A Kurdish village in Turkey has been under siege for more than 10 days now. The community of nearly a thousand people was isolated from the world because of the curfew which has began on February 11. As images emerge on social media channels, concerns over possible human rights violations are growing.
Xerabê Bava (meaning “the ruin of the fathers”; in Turkish also Koruköy or Kuruköy) is a village close to Nusaybin, the district of Mardin that was severely damaged last year by PKK-government fights.
After being under a short curfew last December, Xerabê Bava was hit with a new curfew on February 11, which is still intact. Around 50 people are reported to have been taken into custody days ago, however no lawyers have been allowed to see them yet. Moreover, few instances of contact with the residents, either by cell phone, or by those who could leave the settlement, indicate that severe human rights violations in the village might have taken place—although it is not possible to independently verify these claims. The eye-witnesses’ accounts include torture, extrajudicial killings, burning of houses, sexual abuse, forced labour, mass killing of animals, and prolonged interrogations of children.
The office of the governor of Mardin announced the curfew with a statement late on February 11, saying the purpose was to conduct an operation against the PKK. Government forces assume that they are hiding in the village. According to another statement, released ten days later by the governorate four high ranking PKK guerrillas were killed and large weapon caches were captured.

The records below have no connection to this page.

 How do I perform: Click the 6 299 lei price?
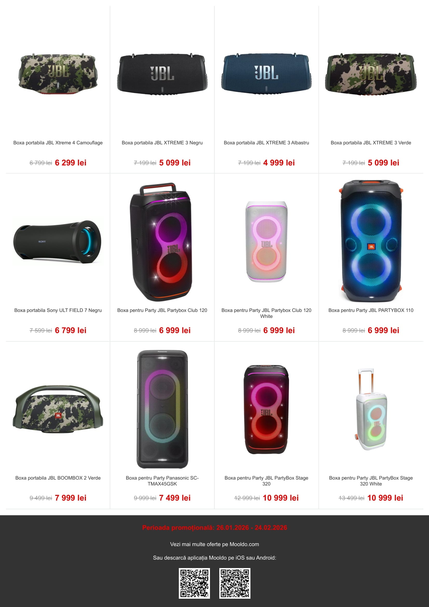71,163
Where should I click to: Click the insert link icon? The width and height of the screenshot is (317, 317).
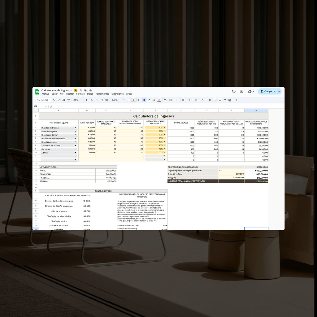pyautogui.click(x=210, y=100)
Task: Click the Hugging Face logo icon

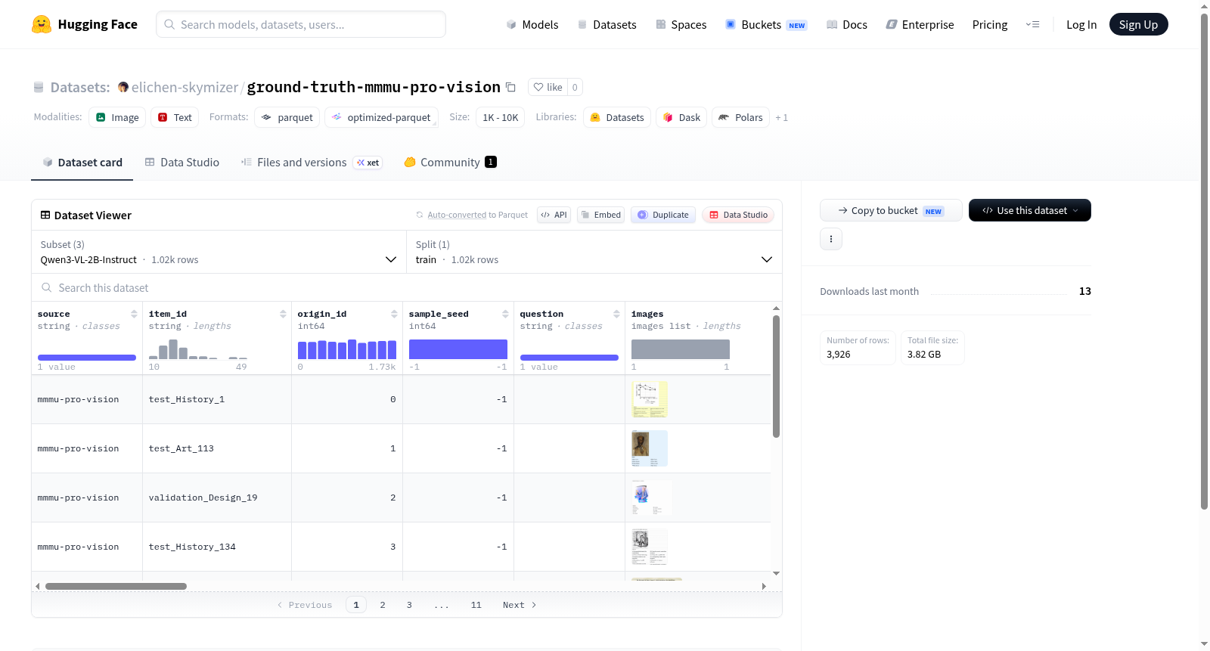Action: point(42,24)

The statement also refuted the criticism, asserting that “the operations are run in line with the rule of law... (and with) priority given to the security of life and property of the citizens...”
Opposition parties and activists are challenging the government’s accord. The Human Rights Association said that a gunfire was first heard in the village on the sixth day of the operations. A delegation from the Peoples’ Democratic Party (HDP) barred from entering village. CHP lawmaker Sezgin Tanrıkulu tweeted a photo of a wounded citizen, alleging that he had been tortured.
Mainstream media outlets, many of which are directly or indirectly controlled by the ruling party, have been silent on the matter. Since military operations began in the south-east of the country, access for independent observers and international journalists has become more difficult, resulting in a situation, where many have to rely on second hand sources, often through social media channels.